== Texte du document ==
---
Autre point très "codificateur" en termes de rapports familiaux, l'article 10 concernant les tiers et qui affirme que "le parent peut, avec l’accord de l’autre parent, donner un mandat d’éducation quotidienne à son concubin, partenaire lié par un pacte civil de solidarité ou conjoint avec lequel il réside de façon stable pour chacun des enfants vivant avec le couple. Le mandat, rédigé par acte sous seing privé ou en la forme authentique, permet au concubin, partenaire ou conjoint d’accomplir les actes usuels de l’autorité parentale pour la durée de la vie commune". Le texte conforte ainsi les tiers dans un rôle qu'il contractualise par le biais d'un "mandat" qui peut être écrit et devenir un acte authentique enregistrable chez le notaire afin de vous assurer que le père ou la mère sera celui disposant du droit d'aller chercher l'enfant à l'école.

Je noterai toutefois une décision postive et efficace dans l'article 5 qui stipule que " lorsqu’un parent fait délibérément obstacle de façon grave ou renouvelée aux règles de l’exercice conjoint de l’autorité parentale prévues à l’article 372-1 ou lorsqu’un parent ne respecte pas une décision ou une convention homologuée fixant les modalités d’exercice de l’autorité parentale, le condamner, par une décision spécialement motivée, au paiement d’une amende civile". C'est là un moyen concret pour dissuader certains parents qui mettent leurs ex-conjoints devant le fait accompli en ne respectant pas la décision du tribunal. Il s'agit d'ailleurs le plus souvent du fait des femmes, bien qu'elle n'en ait pas le monopole évidemment.
---
== Données fournies ==
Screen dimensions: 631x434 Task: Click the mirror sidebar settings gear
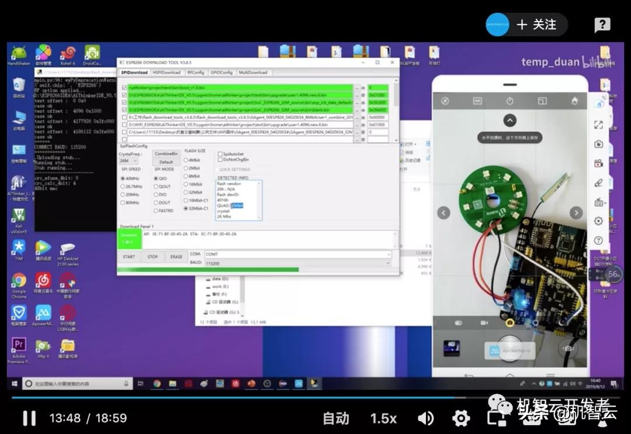598,221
---
== Énoncé du problème 1 ==
D'après le texte du document, sous quelles formes le mandat d'éducation quotidienne peut-il être rédigé ?
== Énoncé du problème 2 ==
Selon le texte du document, pourquoi l'amende civile prévue à l'article 5 est-elle considérée comme une mesure positive et efficace ? Répondez en une à trois phrases.
== Énoncé du problème 3 ==
Reproduisez le passage du texte du document qui s'ouvre sur les mots contenant « Je noterai toutefois » et se clôt sur « le monopole évidemment. ».

== Réponse exacte 1 ==
Par acte sous seing privé ou en la forme authentique.

== Réponse exacte 2 ==
Elle constitue un moyen concret de dissuader certains parents qui mettent leur ex-conjoint devant le fait accompli en ne respectant pas la décision du tribunal.

== Réponse exacte 3 ==
Je noterai toutefois une décision postive et efficace dans l'article 5 qui stipule que " lorsqu’un parent fait délibérément obstacle de façon grave ou renouvelée aux règles de l’exercice conjoint de l’autorité parentale prévues à l’article 372-1 ou lorsqu’un parent ne respecte pas une décision ou une convention homologuée fixant les modalités d’exercice de l’autorité parentale, le condamner, par une décision spécialement motivée, au paiement d’une amende civile". C'est là un moyen concret pour dissuader certains parents qui mettent leurs ex-conjoints devant le fait accompli en ne respectant pas la décision du tribunal. Il s'agit d'ailleurs le plus souvent du fait des femmes, bien qu'elle n'en ait pas le monopole évidemment.